-- Record set start --
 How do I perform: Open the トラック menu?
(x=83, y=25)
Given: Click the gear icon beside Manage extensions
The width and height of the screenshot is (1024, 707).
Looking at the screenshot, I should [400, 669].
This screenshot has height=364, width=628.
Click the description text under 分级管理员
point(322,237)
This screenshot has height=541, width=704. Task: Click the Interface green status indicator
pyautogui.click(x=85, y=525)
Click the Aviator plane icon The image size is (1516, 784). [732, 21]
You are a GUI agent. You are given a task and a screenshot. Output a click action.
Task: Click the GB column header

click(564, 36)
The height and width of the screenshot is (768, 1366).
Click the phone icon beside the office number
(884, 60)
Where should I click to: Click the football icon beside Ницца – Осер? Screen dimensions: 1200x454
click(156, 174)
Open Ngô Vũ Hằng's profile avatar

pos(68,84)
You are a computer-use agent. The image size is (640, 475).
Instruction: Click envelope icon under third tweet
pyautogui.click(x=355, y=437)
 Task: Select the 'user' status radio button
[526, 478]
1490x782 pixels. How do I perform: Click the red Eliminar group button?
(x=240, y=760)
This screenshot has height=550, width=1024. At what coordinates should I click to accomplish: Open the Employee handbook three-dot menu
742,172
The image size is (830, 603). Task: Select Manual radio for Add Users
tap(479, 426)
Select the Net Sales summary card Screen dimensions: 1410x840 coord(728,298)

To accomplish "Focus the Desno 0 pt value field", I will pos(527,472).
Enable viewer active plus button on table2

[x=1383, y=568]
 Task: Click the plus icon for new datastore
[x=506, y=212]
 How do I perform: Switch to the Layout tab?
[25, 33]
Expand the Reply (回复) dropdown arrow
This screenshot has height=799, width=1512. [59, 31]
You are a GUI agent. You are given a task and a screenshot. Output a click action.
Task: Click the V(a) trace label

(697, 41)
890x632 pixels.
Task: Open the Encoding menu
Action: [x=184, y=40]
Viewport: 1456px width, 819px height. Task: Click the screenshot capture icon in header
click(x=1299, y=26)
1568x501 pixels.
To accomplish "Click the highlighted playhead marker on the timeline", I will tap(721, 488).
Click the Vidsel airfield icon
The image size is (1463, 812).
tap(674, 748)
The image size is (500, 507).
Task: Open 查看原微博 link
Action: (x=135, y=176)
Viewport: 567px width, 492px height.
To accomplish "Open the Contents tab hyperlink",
-- Record set end --
* _Requirement_
Arrange every line of the records above into a Markdown table with the columns Entry and Content. Put the entry number in Entry and the line in Content, and skip blank lines.

* _Exercise solution_
| Entry | Content |
|---|---|
| 1 |  How do I perform: Open the トラック menu? |
| 2 | (x=83, y=25) |
| 3 | Given: Click the gear icon beside Manage extensions |
| 4 | The width and height of the screenshot is (1024, 707). |
| 5 | Looking at the screenshot, I should [400, 669]. |
| 6 | This screenshot has height=364, width=628. |
| 7 | Click the description text under 分级管理员 |
| 8 | point(322,237) |
| 9 | This screenshot has height=541, width=704. Task: Click the Interface green status indicator |
| 10 | pyautogui.click(x=85, y=525) |
| 11 | Click the Aviator plane icon The image size is (1516, 784). [732, 21] |
| 12 | You are a GUI agent. You are given a task and a screenshot. Output a click action. |
| 13 | Task: Click the GB column header |
| 14 | click(564, 36) |
| 15 | The height and width of the screenshot is (768, 1366). |
| 16 | Click the phone icon beside the office number |
| 17 | (884, 60) |
| 18 | Where should I click to: Click the football icon beside Ницца – Осер? Screen dimensions: 1200x454 |
| 19 | click(156, 174) |
| 20 | Open Ngô Vũ Hằng's profile avatar |
| 21 | pos(68,84) |
| 22 | You are a computer-use agent. The image size is (640, 475). |
| 23 | Instruction: Click envelope icon under third tweet |
| 24 | pyautogui.click(x=355, y=437) |
| 25 |  Task: Select the 'user' status radio button |
| 26 | [526, 478] |
| 27 | 1490x782 pixels. How do I perform: Click the red Eliminar group button? |
| 28 | (x=240, y=760) |
| 29 | This screenshot has height=550, width=1024. At what coordinates should I click to accomplish: Open the Employee handbook three-dot menu |
| 30 | 742,172 |
| 31 | The image size is (830, 603). Task: Select Manual radio for Add Users |
| 32 | tap(479, 426) |
| 33 | Select the Net Sales summary card Screen dimensions: 1410x840 coord(728,298) |
| 34 | To accomplish "Focus the Desno 0 pt value field", I will pos(527,472). |
| 35 | Enable viewer active plus button on table2 |
| 36 | [x=1383, y=568] |
| 37 |  Task: Click the plus icon for new datastore |
| 38 | [x=506, y=212] |
| 39 |  How do I perform: Switch to the Layout tab? |
| 40 | [25, 33] |
| 41 | Expand the Reply (回复) dropdown arrow |
| 42 | This screenshot has height=799, width=1512. [59, 31] |
| 43 | You are a GUI agent. You are given a task and a screenshot. Output a click action. |
| 44 | Task: Click the V(a) trace label |
| 45 | (697, 41) |
| 46 | 890x632 pixels. |
| 47 | Task: Open the Encoding menu |
| 48 | Action: [x=184, y=40] |
| 49 | Viewport: 1456px width, 819px height. Task: Click the screenshot capture icon in header |
| 50 | click(x=1299, y=26) |
| 51 | 1568x501 pixels. |
| 52 | To accomplish "Click the highlighted playhead marker on the timeline", I will tap(721, 488). |
| 53 | Click the Vidsel airfield icon |
| 54 | The image size is (1463, 812). |
| 55 | tap(674, 748) |
| 56 | The image size is (500, 507). |
| 57 | Task: Open 查看原微博 link |
| 58 | Action: (x=135, y=176) |
| 59 | Viewport: 567px width, 492px height. |
| 60 | To accomplish "Open the Contents tab hyperlink", |